A Design and Development of Deflazacort pH Transition Injectable in-situ Implant for Rheumatoid Arthritis

Abstract

  Introduction: Rheumatoid arthritis is a chronic inflammatory disorder causing painful swelling and damaging various body systems. Deflazacort is a drug of choice for the treatment, but it exhibits lower mineral corticoid activity and lower bioavailability when administered orally. The novel formulation is required to achieve a successful release rate in a well-controlled manner and facilitate the drug's uptake.
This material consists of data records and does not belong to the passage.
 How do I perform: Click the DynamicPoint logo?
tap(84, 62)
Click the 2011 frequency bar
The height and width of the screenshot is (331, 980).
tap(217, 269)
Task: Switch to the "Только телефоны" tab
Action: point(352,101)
Methods: The in situ injectable implants prepared has the solution following cold method using drug deflazacort with Carbopol 934P, Hydroxy Propyl Methyl Cellulose K4M, Hydroxy Propyl Methyl Cellulose K15 M undergo a rapid transition to gel state by external stimuli like pH. The fabricated formulations were evaluated for pH measurement, rheological study, drug content, gelling capacity, in vitro permeability studies, and release kinetics. Results: Among all the batch formulations, F14, F17, and F18 exhibited good gelling properties and optimum viscosity. In vitro permeation studies of F14 showed drug release of 95.45% in 24 h. Further, the drug diffusion data of F14 revealed that it followed the Higuchi model, which suggests that the drug release occurred followed Non- Fickian diffusion kinetics which is ideal for injectable in situ implant formulations. Conclusion: The present study concluded that deflazacort injectable in situ implant formulations inhibit the initial burst release and sustain the drug delivery for 24 hours when administered intramuscularly or subcutaneously.